Manhattan
Un colosse enjambant East River, Times Square mitraillant ses couleurs, des géants de béton, de verre et d’acier où se noient ciels et nuages… Manhattan. Manhattan et ses blocks. Armée immobile déployée dans la folie du jour, narguant les ténèbres la nuit venue, cultivant beauté et arrogance jusqu’à plus soif, comme un défi à l’univers tout entier…
Les Sens et l’Huile…
… ou comment je procède
Ma création débute souvent en enfilant des chaussures de marche. Non pas que je sois un grand randonneur mais j’ai besoin d’une expérience d’immersion. A la campagne, en forêt, au cœur d’une mégapole, en été, en hiver, paysage de terre, de verre, de bois ou de pierre, je ne néglige aucun sujet potentiel. Je dois seulement trouver le bon endroit, le bon angle, le bon moment. L’important est d’être prêt. En « réceptivité optimale ».
Dans nos vies saturées d’informations, ouvrir ses sens au monde exige un état d’esprit particulier : la contemplation. Il faut regarder pour aimer, et aimer pour se nourrir. Que ce soit la structure complexe d’un arbre ou d’un roc, les reflets courant sur l’eau ou les gratte-ciel irradiant la nuit New-yorkaise…

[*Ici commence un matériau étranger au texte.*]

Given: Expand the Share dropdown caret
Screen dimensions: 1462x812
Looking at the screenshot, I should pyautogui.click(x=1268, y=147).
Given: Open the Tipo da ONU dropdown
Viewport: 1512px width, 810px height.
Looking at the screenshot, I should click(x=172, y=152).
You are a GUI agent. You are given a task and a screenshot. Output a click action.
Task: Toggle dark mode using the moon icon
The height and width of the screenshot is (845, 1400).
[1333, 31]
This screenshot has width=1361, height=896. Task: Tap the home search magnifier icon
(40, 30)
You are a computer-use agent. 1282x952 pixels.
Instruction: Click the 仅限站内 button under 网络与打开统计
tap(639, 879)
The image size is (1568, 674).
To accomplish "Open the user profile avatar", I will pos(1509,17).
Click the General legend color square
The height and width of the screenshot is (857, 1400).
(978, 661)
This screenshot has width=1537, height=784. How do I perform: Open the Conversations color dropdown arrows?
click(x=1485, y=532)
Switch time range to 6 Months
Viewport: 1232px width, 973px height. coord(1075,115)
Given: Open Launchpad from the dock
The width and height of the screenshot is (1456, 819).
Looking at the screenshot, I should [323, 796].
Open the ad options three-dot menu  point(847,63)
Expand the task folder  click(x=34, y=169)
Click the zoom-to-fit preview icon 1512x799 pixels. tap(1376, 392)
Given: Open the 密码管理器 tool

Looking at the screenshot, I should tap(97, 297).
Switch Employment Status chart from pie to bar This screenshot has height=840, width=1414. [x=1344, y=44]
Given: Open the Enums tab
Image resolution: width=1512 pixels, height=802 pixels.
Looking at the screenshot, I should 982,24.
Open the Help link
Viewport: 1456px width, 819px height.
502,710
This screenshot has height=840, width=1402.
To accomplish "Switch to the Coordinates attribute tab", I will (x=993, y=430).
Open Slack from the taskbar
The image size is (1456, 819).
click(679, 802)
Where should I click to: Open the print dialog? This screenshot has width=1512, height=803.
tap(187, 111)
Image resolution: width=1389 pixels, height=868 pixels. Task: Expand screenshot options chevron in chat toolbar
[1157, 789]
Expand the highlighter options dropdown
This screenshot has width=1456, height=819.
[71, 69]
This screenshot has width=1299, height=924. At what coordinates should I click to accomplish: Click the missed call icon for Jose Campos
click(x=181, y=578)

Appareil reflex en main, je suis à l’affût d’un paysage tout entier ou au contraire d’un seul élément qui m’appelle, me charme, me percute, me délecte. Un accord de couleurs, des formes, un élan, une texture, des rythmes, des ossatures… et je déclenche. Je cadre, je recadre, sous toutes les coutures. Début de composition. Je constitue une banque de données. Je recadrerai encore, au plus près de l’émotion. Sur ordinateur ou directement sur tirage papier. Ainsi je ne peins pas, selon l’expression consacrée, « d’après photos », je peins d’après mes photos (à de rares exceptions près). La nuance est de taille. Car mes photos sont porteuses d’émotions vécues et non empruntées à d’autres. C’est un élément clé pour démarrer une toile.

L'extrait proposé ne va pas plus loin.